The relevant bottom-up intervention proceeds from the voltage-sensitive gate to the output condition, which is the release of a signal by the neuron. The presence or absence of this condition corresponds to the value of \(\psi _{out}\). Again we know from the above story that the value of this higher-level output variable supervenes on the values of lower-level variables that correspond, among other things, to the statuses of the vesicles containing the neurotransmitters in the axon terminal membranes. If there is a covariance between whether the voltage-dependent gate is open (the value of \(\phi _{i}\)) and whether the output condition is present (the value of \(\psi _{out}\)), then it is likely that there is an ordinary intralevel causal chain from the voltage-sensitive gate to the variables corresponding to the statuses of the vesicles containing neurotransmitters.
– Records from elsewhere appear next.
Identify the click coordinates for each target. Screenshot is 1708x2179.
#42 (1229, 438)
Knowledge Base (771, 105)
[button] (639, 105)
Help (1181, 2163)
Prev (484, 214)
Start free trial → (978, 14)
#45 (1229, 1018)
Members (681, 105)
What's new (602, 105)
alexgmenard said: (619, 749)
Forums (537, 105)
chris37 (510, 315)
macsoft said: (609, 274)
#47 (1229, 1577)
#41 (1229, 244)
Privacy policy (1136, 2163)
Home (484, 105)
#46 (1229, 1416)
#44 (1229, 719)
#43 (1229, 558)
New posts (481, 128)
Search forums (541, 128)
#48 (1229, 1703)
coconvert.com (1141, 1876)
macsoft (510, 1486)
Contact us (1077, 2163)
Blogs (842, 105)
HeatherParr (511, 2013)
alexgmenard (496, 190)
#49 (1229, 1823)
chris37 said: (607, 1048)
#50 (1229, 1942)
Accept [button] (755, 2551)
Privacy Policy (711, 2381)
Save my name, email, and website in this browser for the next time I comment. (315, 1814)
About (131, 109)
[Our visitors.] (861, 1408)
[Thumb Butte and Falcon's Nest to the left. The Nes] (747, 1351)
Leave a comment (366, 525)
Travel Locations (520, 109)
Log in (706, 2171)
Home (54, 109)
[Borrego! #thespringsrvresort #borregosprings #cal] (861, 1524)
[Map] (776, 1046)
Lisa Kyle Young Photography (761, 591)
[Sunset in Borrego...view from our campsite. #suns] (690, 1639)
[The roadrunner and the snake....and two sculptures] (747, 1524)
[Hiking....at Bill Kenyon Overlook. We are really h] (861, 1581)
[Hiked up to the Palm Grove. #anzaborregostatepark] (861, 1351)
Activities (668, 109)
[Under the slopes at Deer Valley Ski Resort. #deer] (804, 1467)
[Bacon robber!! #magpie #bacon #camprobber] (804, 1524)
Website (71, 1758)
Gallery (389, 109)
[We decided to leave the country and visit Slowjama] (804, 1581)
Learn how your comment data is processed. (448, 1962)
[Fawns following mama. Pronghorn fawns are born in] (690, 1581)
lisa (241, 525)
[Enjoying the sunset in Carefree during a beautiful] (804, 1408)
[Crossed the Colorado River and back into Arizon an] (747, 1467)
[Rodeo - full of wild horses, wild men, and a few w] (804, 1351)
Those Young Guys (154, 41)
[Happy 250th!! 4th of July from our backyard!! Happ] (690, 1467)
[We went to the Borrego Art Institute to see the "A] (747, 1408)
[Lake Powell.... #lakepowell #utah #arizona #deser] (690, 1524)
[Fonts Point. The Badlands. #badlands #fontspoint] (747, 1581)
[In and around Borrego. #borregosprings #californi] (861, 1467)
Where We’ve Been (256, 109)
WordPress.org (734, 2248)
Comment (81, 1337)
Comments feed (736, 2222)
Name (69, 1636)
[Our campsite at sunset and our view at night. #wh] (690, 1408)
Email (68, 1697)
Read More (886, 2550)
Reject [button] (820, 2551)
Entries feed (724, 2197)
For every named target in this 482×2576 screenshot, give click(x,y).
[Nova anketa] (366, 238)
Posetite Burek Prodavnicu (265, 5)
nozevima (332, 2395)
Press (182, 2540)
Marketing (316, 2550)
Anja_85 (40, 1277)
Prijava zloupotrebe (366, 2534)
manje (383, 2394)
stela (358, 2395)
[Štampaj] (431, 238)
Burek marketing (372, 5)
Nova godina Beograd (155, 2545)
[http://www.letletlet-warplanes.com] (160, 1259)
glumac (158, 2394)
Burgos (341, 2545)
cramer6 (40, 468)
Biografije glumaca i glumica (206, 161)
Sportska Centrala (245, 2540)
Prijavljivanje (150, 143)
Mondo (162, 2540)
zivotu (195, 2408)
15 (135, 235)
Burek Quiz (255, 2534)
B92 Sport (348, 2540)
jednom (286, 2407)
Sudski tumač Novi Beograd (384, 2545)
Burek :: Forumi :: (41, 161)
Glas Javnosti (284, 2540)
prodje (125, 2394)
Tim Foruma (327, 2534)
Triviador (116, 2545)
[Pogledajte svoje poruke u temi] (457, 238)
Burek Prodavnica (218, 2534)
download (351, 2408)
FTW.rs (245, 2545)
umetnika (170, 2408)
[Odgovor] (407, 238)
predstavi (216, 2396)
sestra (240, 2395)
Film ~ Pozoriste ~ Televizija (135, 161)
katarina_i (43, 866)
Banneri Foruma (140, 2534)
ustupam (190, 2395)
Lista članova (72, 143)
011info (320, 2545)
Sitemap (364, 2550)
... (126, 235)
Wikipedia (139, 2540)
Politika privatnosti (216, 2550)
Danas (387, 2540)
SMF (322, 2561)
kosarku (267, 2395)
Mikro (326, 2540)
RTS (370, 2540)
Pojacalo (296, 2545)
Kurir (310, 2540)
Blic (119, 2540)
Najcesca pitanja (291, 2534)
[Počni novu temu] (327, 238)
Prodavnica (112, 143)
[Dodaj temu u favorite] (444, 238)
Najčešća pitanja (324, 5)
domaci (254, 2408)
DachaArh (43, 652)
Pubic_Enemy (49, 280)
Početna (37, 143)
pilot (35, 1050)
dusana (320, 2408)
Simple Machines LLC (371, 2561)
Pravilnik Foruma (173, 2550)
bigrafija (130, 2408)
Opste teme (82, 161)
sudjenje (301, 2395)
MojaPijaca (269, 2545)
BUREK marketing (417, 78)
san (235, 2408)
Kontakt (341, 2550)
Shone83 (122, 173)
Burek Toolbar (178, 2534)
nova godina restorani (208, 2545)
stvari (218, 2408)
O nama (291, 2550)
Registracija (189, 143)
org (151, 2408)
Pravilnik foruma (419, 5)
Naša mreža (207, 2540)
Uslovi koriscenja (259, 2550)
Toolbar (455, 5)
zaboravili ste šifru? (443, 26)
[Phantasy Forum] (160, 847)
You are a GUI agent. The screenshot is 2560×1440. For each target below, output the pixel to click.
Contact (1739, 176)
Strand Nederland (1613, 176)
Note that the covariance between the gate variable and the output variable need only be ‘visible’ when the values of a number of other variables, possibly including the input variable, are held fixed.Footnote 19 Again, if the intervention on the value of the gate variable changes the value of the output variable and otherwise satisfies the extended conditions of ideality (as it should), then this interlevel relation too counts as causal. Imagine Fig.  3 depicts the mechanistic model for neural communication. Then variable \(\psi _{in}\) in the model corresponds to the arrival of a signal, \(\psi _{out}\) to the release of a signal and \(\phi _{4}\) to the status of the voltage-sensitive gate. The gate variable is causally in between the input and output variables.

7 Conclusion

The problem of constitutive relevance is that of picking out exactly those components that should be included in a mechanistic explanation for a phenomenon and of specifying the nature of the relation that holds between those components and that explanandum. Craver’s mutual manipulability criterion is a major step forward in this regard because it addresses these issues by building upon the scientific practice and the well worked out interventionist account of causation. In this paper I have pointed out the tensions that remain in the mutual manipulability criterion as the result of the fact that mechanistic models contain causal as well as non-causal relations. Further, I have demonstrated how those tensions can be resolved with the help of extended interventionism when mutual manipulability is understood as a three variable affair. The resulting picture differs from Craver’s in that many of the relevant manipulability relations in top-down and bottom-up interventions come out as causal. I regard this as welcome because it suggests that the question concerning the nature of these relations reduces to the question concerning the nature of causation. If this is right, there is no special problem about the metaphysics of mutual manipulability.